I treat willing / able tendinopathy patients slightly different than most. My standard prescription for tendinopathy is pretty similar to what was done with Tom. I prescribe the barbell lift most likely to engage the pathological tissue, and I have the patient perform tempo lifts where they perform a 3-5 second descent, a brief pause while maintaining position, and then a 1-2 second concentric. Our available literature suggests eccentrics are the treatment of choice, however, the evidence seems to point only towards eccentrics lowering pain compared to concentric exercise. They also routinely report eccentrics increase strength better than concentrics in tendinopathy patients, however, I have some issues with this. The ability of research teams to properly prescribe a concentric exercise program to actually induce strength improvements has not been reliably demonstrated to my liking. As is the case with so many other things, I have combined eccentric loading and concentric exercises that will certainly increase strength. As the pain and pain-induced weakness improves with the training, we start to pull back on the eccentric loading and begin having them perform the lift in a more natural tempo for that lifter.
With respect to the change in histology to the pathological tendons, I have seen nothing at all that shows an ability to change the conformation of the tendon structure itself. But, as Dr. Baraki stated, the structural changes are largely unimportant with regards to the patient's symptoms. If you look into the neuroinflammatory model of tendinopathy, I think we end up with a better overall picture of why these structural changes hurt in some, but are completely asymptomatic in others.
Thanks for your insight, Will. This indeed has become an interesting and informative thread.
I wonder if you may expand on the neuroinflammatory model? A recent paper on inflammation in tendinopathy nicely outlines the inflammatory process with respect to pathogenesis, but no mention is made of a neuroinflammatory model, at least not in the paper: Inflammation in tendinopathy (PDF Download Available)
Neuroinflammatory model would be the general term to describe the changes in the nervous tissues around the area of the tendinopathy. I think there is some decent histological data that has shown a substantial increase in nonvascular nerve fibers in some samples of patellar / Achilles tendinopathy. Also, I want to say these fibers were found to be especially sensitive to substance-P. This model is likely a big component of the differences in pain reports with individuals with known tendinopathy. Increased nociceptive receptor density and a decreased anti-nociceptive ability with the supposed reduction in sympathetic vascular nerve fibers in the area would be expected to make things worse for that individual.

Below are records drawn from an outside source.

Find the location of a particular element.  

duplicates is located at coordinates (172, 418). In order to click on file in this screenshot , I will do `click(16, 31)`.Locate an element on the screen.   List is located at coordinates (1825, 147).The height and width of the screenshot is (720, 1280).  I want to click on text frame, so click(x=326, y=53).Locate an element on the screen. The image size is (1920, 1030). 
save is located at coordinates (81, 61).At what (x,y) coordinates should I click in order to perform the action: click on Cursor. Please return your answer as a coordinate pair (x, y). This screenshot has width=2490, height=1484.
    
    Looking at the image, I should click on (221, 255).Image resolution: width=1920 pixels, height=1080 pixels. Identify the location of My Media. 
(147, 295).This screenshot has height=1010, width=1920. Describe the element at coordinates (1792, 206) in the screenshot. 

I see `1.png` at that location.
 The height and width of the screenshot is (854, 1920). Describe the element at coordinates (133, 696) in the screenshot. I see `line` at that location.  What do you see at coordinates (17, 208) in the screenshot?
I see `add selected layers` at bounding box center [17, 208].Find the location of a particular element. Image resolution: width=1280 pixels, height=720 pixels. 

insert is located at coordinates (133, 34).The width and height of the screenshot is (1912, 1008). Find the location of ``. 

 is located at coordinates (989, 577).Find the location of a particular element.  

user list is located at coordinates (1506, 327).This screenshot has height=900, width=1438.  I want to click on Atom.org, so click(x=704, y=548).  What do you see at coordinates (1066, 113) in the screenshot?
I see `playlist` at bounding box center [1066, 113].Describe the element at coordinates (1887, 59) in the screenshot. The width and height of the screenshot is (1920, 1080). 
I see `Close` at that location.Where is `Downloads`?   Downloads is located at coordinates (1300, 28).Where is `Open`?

This is correct. If I am not mistaken, some passive therapies have been shown to be efficacious in this respect, solely from a pain management perspective. But for more durable relief and functional restoration, tissue loading appears to be the single best option available to us.
I think the take home message, as a result of the input provided from the clinicians on this thread, along with Tom's case study, is that stock programs will not address the various presentations from patient to patient, and that Nick's emphasis on pain education to manage patient expectations and interpretations of symptom fluctuations throughout the course of care is especially important, if not simply to help ensure compliance throughout a rehab protocol.